Excessively Undervalued

The author is an analyst of NH Investment & Securities. She can be reached at mj27@nhqv.com. -- Ed.

 

Dongwon F&B’s OP grew 27% y-y in 2Q21, meeting consensus thanks to normalized operations at subsidiary Dongwon Home Food, which had been hit hard by Covid-19. Believing that the firm’s shares are undervalued in light of its solid earnings trend, we recommend buying the dip.

Excessively undervalued, despite solid earnings trend

We maintain a Buy rating and a TP of W270,000 on Dongwon F&B. Both the general food and seasoning sauce divisions should continue to drive the firm’s overall earnings uptrend.

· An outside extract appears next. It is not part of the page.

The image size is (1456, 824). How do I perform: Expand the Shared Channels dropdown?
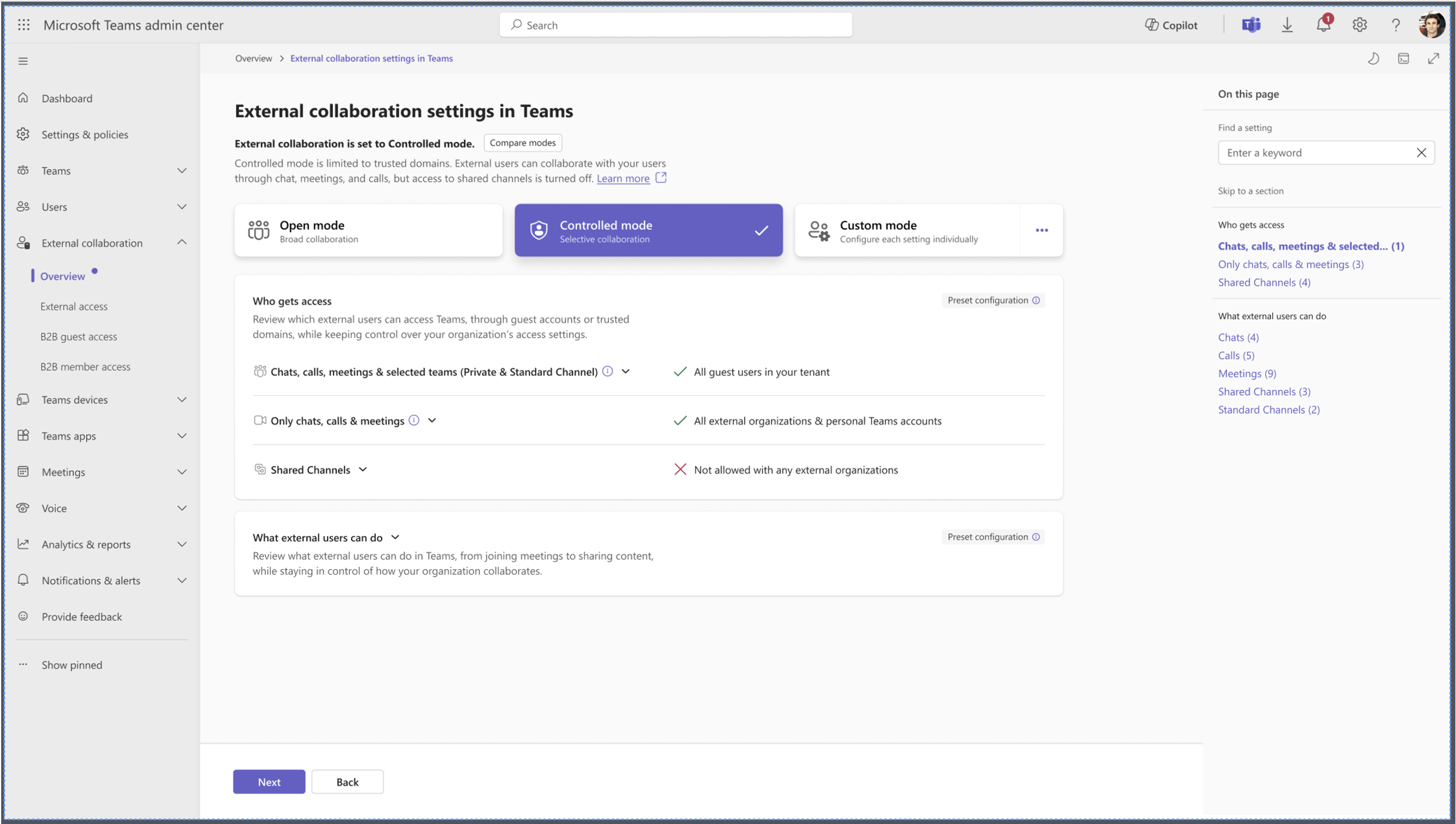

In 3Q21, an earnings recovery at Dongwon Home Food (related to dining out) is likely to be slightly delayed due to the spread of the Delta variant. However, earnings at the processed food division should rebound.

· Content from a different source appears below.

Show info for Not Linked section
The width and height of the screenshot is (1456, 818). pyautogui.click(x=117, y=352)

Despite restrictions on fish aggregating device usage, the uptrend in tuna costs has been marginal, and so additional cost burden has been limited. The effects of ASP markups (to reflect rising cost burden) are to be felt from 2H21. As marketing expenses also concentrated in 2Q21, leverage effects are to increase in 2H21 on the back of sales growth. Given the solid sales and profit growth stemming from business diversification, a 12-month forward P/E of 7.8x seems excessively undervalued.

Consensus met thanks to Dongwon Home Food’s 2Q21 performance

Dongwon F&B posted consolidated 2Q21 sales of W810bn (+7.0% y-y) and OP of W20.9bn (+26.5% y-y), in line with consensus.

Parent basis (general food): 2Q21 sales are estimated at W389.1bn (-6% y-y) and OP at W10.2bn (-18% y-y), as earnings from the online division, which was spun off in 2Q21, were removed. Tuna can and livestock can sales saw negative growth due to high-base effects, and sales of processed dairy foods also suffered negative growth in the aftermath of boycotts against certain CVS brands, but HMR sales maintained double-digit growth.

Dongwon Home Food (seasoning/food stuff): 2Q21 sales are estimated at W338.3bn (+16% y-y) and OP at W9.7bn (+161% y-y). The business recorded record strong OP thanks to low base effect, higher sales of high-margin products at Samjo Celltech, and normalized demand for food materials (which reduced operating loss by more than W3bn).

Dongwon Farms (feed): The division turned to operating loss due to pressure from a rising expense burden, including grain costs.